One-way ANOVA

One-way ANOVA tests whether groups defined by a single factor differ significantly by partitioning variance into between-group and within-group components.

To perform one-way ANOVA in TSE Analytics, select the respective data set from the Toolbox and choose One-way ANOVA. Select one factor from the Factors list and choose a variable from the Dependent Variable list. If needed, adjust the Effect size type via the dropdown menu. Click Update to calculate analysis results.

Figure: One-way ANOVA analysis results table.png

Analysis result tables for one-way ANOVA include:

Univariate normality test for normal distribution:

W: Test statistic
pval: p-value
normal: True, if data is normally distributed / False if data is not normally distributed

Homoscedasticity (equality of variances)

W: Test statistic
pval: p-value
equal_var: True, if data has equal variance / False, if data has unequal variance

In case of equal variances (equal_var = True):

One-way classic ANOVA

Source: Factor names
SS: Sums of squares
DF: Degrees of freedom
MS: Mean squares
F: F-values
p-unc: uncorrected p-values
np2: Partial eta-square effect sizes

Pairwise Tukey-HSD post-hoc test

A: Name of first measurement
B: Name of second measurement
mean(A): Mean of first measurement
mean(B): Mean of second measurement
diff: Mean difference (= mean(A) - mean(B))
se: Standard error
T: T-values
p-tukey: Tukey-HSD corrected p-values
effect size type: Effect size as defined in “Effect size type” dropdown menu

If equality of variances is not given (equal_var = False):

One-way Welch ANOVA

Source: Factor names
ddof1: Numerator degrees of freedom
ddof2: Denominator degrees of freedom
F: F-values
p-unc: Uncorrected p-values
np2: Partial eta-squared effect sizes

Pairwise Games-Howell post-hoc test

A: Name of first measurement
B: Name of second measurement
mean(A): Mean of first measurement
mean(B): Mean of second measurement
diff: Mean difference (= mean(A) - mean(B))
se: Standard error
T: T-values
df: Adjusted degrees of freedom
pval: Games-Howell corrected p-values
effect size type: Effect size as defined in “Effect size type” dropdown menu

Multiple comparisons plot

Figure: Multiple comparisons plot

The multiple comparisons plot generated for one-way ANOVAs allows to graphically identify significant pairwise comparisons based on the Tukey HSD (Honestly Significant Difference) test statistic for multiple comparisons. The plot shows the means (dot) and confidence intervals (horizontal lines) of the selected variable for each factor group. Confidence intervals are calculated based on the respective Tukey’s q critical value, which is dependent on the confidence level, degrees of freedom and the number of groups. A statistically significant difference between two groups is given, if the respective confidence intervals do not overlap.

Note

Graphical representation of confidence intervals is always based on the Tukey HSD test, independent of the pairwise comparison method applied to post-hoc test tables (Tukey HSD for one-way classic ANOVA and Games-Howell for one-way Welch ANOVA).

Example Interpretation

Based on the example dataset analyzed above, in an animal behavior experiment, RER (respiratory exchange ratio) was measured to compare different genotypes (Genotype), with groups WT (wild-type) and KO (knockout).

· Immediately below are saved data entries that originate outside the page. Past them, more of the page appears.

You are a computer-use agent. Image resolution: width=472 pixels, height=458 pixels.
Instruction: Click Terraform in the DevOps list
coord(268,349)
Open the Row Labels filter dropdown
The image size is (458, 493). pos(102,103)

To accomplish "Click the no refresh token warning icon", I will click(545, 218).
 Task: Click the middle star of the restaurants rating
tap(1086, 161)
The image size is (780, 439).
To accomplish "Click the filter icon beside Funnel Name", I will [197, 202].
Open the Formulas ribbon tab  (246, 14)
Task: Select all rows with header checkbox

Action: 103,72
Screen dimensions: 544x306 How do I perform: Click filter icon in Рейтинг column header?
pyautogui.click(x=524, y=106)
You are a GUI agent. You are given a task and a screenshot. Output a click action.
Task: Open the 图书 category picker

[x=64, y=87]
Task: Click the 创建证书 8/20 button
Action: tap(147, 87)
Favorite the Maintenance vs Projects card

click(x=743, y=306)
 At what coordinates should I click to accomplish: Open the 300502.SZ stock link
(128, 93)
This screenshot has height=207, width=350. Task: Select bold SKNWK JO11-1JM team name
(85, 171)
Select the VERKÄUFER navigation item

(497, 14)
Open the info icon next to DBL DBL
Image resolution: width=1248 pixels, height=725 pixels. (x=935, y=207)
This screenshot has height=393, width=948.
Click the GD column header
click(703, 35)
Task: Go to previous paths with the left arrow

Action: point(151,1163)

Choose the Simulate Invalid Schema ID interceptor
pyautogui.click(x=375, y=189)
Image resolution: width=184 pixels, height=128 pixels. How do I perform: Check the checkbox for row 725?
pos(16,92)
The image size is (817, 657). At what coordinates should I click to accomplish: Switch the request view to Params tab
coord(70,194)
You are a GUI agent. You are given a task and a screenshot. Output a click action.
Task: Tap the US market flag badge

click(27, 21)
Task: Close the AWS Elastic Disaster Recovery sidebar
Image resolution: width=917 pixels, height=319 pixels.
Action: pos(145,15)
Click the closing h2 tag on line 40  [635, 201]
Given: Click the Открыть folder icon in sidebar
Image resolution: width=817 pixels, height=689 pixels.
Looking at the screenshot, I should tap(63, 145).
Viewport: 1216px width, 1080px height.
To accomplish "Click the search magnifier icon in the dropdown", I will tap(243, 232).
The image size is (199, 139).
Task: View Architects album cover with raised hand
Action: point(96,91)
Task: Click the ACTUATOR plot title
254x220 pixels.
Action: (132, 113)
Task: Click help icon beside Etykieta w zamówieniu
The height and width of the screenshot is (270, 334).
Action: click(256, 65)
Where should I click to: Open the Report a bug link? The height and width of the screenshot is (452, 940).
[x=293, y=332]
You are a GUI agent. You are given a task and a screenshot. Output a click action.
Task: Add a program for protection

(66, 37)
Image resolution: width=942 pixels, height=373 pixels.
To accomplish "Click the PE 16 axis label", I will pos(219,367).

1. Before interpreting the ANOVA results, ensure that the data meet the analysis assumptions (normality and homoscedasticity):

Figure: Normality and Homoscedasticity Test

Both WT (p = 0.234) and KO (p = 0.157) have p-values greater than 0.05, indicating that their data are approximately normally distributed.
The Levene test examines whether the group variances are equal. The test shows p = 0.283 (> 0.05), meaning that the variances between WT and KO are not significantly different.

2. Once the assumptions are satisfied, the One-way ANOVA results can be examined:

Figure: One-way classic ANOVA

The ANOVA table compares the variance between groups (Genotype) and within groups (individual differences).
The F statistic (0.11092) is very small, and the p-value (0.746) is much greater than 0.05, indicating that the difference in RER between WT and KO is not statistically significant. The effect size (η² = 0.011) is also very small, suggesting that genotype explains only a minimal proportion of total variance.

3. If ANOVA shows no significant difference, a post-hoc test (e.g., Tukey) can be performed to confirm that group differences remain non-significant.

Figure: Pairwise Tukey-HSD post-hoc test table

The Tukey post-hoc test confirms that the difference between WT and KO remains non-significant (p = 0.746). The mean difference (0.005) is negligible, and the small effect size (Hedges g = 0.18) further supports that the groups behave similarly in RER.

In this example, WT and KO exhibit very similar RER values. Therefore, the difference between the groups is not statistically significant, and genotype exerts minimal effect on the outcome.